*** STORED DATA Section Begins ***

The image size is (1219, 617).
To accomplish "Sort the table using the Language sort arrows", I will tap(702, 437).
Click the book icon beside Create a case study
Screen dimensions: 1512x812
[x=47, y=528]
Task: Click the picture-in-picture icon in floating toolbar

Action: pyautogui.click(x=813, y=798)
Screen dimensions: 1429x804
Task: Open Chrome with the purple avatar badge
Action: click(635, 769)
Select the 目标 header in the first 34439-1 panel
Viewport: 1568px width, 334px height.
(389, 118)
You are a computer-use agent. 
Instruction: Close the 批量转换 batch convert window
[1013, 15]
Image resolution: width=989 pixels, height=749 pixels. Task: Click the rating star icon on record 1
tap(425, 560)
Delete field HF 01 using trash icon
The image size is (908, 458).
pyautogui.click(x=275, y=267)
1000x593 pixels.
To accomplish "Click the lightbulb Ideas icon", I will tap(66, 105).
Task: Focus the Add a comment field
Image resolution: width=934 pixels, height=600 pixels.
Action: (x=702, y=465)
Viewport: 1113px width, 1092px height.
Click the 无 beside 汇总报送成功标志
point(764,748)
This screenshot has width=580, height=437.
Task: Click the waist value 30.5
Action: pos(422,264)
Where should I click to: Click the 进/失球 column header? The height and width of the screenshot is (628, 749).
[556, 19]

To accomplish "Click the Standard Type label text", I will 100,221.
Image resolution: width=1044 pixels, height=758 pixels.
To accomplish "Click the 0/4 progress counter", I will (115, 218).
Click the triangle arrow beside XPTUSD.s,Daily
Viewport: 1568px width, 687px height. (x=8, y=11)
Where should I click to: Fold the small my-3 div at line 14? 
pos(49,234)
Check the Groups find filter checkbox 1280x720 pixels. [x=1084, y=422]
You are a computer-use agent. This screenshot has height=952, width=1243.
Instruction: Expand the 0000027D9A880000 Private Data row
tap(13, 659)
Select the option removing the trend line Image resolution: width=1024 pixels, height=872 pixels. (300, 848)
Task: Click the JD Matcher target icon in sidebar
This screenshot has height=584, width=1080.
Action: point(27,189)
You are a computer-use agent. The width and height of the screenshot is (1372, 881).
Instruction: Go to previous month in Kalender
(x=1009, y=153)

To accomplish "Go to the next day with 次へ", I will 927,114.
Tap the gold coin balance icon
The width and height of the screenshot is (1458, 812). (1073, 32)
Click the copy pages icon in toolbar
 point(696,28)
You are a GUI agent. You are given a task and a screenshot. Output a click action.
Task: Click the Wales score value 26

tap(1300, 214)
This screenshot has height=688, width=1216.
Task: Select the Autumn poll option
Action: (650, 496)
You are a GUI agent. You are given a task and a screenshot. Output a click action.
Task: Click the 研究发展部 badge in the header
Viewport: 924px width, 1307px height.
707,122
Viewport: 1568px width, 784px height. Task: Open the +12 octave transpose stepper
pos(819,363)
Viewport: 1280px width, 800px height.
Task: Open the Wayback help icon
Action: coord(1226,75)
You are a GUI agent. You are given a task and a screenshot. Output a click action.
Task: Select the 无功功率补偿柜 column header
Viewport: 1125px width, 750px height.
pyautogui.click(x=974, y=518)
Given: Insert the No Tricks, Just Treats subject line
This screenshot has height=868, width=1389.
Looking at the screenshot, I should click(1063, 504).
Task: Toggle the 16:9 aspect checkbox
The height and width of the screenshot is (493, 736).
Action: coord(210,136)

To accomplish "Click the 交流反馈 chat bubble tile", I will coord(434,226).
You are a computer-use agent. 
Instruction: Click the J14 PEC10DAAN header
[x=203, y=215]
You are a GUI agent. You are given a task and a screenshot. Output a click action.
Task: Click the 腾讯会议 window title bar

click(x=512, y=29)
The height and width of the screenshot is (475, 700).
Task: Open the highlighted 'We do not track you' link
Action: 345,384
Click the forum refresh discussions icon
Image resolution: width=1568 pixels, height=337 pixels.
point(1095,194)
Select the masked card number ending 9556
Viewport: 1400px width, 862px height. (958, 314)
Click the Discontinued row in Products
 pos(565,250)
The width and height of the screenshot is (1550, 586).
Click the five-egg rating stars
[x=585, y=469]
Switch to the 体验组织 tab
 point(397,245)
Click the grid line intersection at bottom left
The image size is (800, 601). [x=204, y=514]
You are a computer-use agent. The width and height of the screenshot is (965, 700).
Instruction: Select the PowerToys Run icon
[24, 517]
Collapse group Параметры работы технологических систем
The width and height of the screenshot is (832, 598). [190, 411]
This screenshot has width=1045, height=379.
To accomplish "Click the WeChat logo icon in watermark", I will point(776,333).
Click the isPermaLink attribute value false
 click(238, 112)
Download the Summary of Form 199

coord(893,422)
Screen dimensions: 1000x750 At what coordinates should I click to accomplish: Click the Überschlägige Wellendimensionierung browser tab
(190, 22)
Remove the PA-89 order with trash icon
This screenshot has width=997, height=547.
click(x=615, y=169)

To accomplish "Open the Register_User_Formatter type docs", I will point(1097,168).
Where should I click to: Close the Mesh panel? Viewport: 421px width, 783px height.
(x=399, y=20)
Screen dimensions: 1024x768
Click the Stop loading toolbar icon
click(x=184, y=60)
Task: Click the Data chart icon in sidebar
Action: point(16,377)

*** STORED DATA Section Ends ***

§ TASK:
The expected output is the complete data, repeated exactly.

§ ANSWER TO THE EXERCISE:
The image size is (1219, 617).
To accomplish "Sort the table using the Language sort arrows", I will tap(702, 437).
Click the book icon beside Create a case study
Screen dimensions: 1512x812
[x=47, y=528]
Task: Click the picture-in-picture icon in floating toolbar

Action: pyautogui.click(x=813, y=798)
Screen dimensions: 1429x804
Task: Open Chrome with the purple avatar badge
Action: click(635, 769)
Select the 目标 header in the first 34439-1 panel
Viewport: 1568px width, 334px height.
(389, 118)
You are a computer-use agent. 
Instruction: Close the 批量转换 batch convert window
[1013, 15]
Image resolution: width=989 pixels, height=749 pixels. Task: Click the rating star icon on record 1
tap(425, 560)
Delete field HF 01 using trash icon
The image size is (908, 458).
pyautogui.click(x=275, y=267)
1000x593 pixels.
To accomplish "Click the lightbulb Ideas icon", I will tap(66, 105).
Task: Focus the Add a comment field
Image resolution: width=934 pixels, height=600 pixels.
Action: (x=702, y=465)
Viewport: 1113px width, 1092px height.
Click the 无 beside 汇总报送成功标志
point(764,748)
This screenshot has width=580, height=437.
Task: Click the waist value 30.5
Action: pos(422,264)
Where should I click to: Click the 进/失球 column header? The height and width of the screenshot is (628, 749).
[556, 19]

To accomplish "Click the Standard Type label text", I will 100,221.
Image resolution: width=1044 pixels, height=758 pixels.
To accomplish "Click the 0/4 progress counter", I will (115, 218).
Click the triangle arrow beside XPTUSD.s,Daily
Viewport: 1568px width, 687px height. (x=8, y=11)
Where should I click to: Fold the small my-3 div at line 14? 
pos(49,234)
Check the Groups find filter checkbox 1280x720 pixels. [x=1084, y=422]
You are a computer-use agent. This screenshot has height=952, width=1243.
Instruction: Expand the 0000027D9A880000 Private Data row
tap(13, 659)
Select the option removing the trend line Image resolution: width=1024 pixels, height=872 pixels. (300, 848)
Task: Click the JD Matcher target icon in sidebar
This screenshot has height=584, width=1080.
Action: point(27,189)
You are a computer-use agent. The width and height of the screenshot is (1372, 881).
Instruction: Go to previous month in Kalender
(x=1009, y=153)

To accomplish "Go to the next day with 次へ", I will 927,114.
Tap the gold coin balance icon
The width and height of the screenshot is (1458, 812). (1073, 32)
Click the copy pages icon in toolbar
 point(696,28)
You are a GUI agent. You are given a task and a screenshot. Output a click action.
Task: Click the Wales score value 26

tap(1300, 214)
This screenshot has height=688, width=1216.
Task: Select the Autumn poll option
Action: (650, 496)
You are a GUI agent. You are given a task and a screenshot. Output a click action.
Task: Click the 研究发展部 badge in the header
Viewport: 924px width, 1307px height.
707,122
Viewport: 1568px width, 784px height. Task: Open the +12 octave transpose stepper
pos(819,363)
Viewport: 1280px width, 800px height.
Task: Open the Wayback help icon
Action: coord(1226,75)
You are a GUI agent. You are given a task and a screenshot. Output a click action.
Task: Select the 无功功率补偿柜 column header
Viewport: 1125px width, 750px height.
pyautogui.click(x=974, y=518)
Given: Insert the No Tricks, Just Treats subject line
This screenshot has height=868, width=1389.
Looking at the screenshot, I should click(1063, 504).
Task: Toggle the 16:9 aspect checkbox
The height and width of the screenshot is (493, 736).
Action: coord(210,136)

To accomplish "Click the 交流反馈 chat bubble tile", I will coord(434,226).
You are a computer-use agent. 
Instruction: Click the J14 PEC10DAAN header
[x=203, y=215]
You are a GUI agent. You are given a task and a screenshot. Output a click action.
Task: Click the 腾讯会议 window title bar

click(x=512, y=29)
The height and width of the screenshot is (475, 700).
Task: Open the highlighted 'We do not track you' link
Action: 345,384
Click the forum refresh discussions icon
Image resolution: width=1568 pixels, height=337 pixels.
point(1095,194)
Select the masked card number ending 9556
Viewport: 1400px width, 862px height. (958, 314)
Click the Discontinued row in Products
 pos(565,250)
The width and height of the screenshot is (1550, 586).
Click the five-egg rating stars
[x=585, y=469]
Switch to the 体验组织 tab
 point(397,245)
Click the grid line intersection at bottom left
The image size is (800, 601). [x=204, y=514]
You are a computer-use agent. The width and height of the screenshot is (965, 700).
Instruction: Select the PowerToys Run icon
[24, 517]
Collapse group Параметры работы технологических систем
The width and height of the screenshot is (832, 598). [190, 411]
This screenshot has width=1045, height=379.
To accomplish "Click the WeChat logo icon in watermark", I will point(776,333).
Click the isPermaLink attribute value false
 click(238, 112)
Download the Summary of Form 199

coord(893,422)
Screen dimensions: 1000x750 At what coordinates should I click to accomplish: Click the Überschlägige Wellendimensionierung browser tab
(190, 22)
Remove the PA-89 order with trash icon
This screenshot has width=997, height=547.
click(x=615, y=169)

To accomplish "Open the Register_User_Formatter type docs", I will point(1097,168).
Where should I click to: Close the Mesh panel? Viewport: 421px width, 783px height.
(x=399, y=20)
Screen dimensions: 1024x768
Click the Stop loading toolbar icon
click(x=184, y=60)
Task: Click the Data chart icon in sidebar
Action: point(16,377)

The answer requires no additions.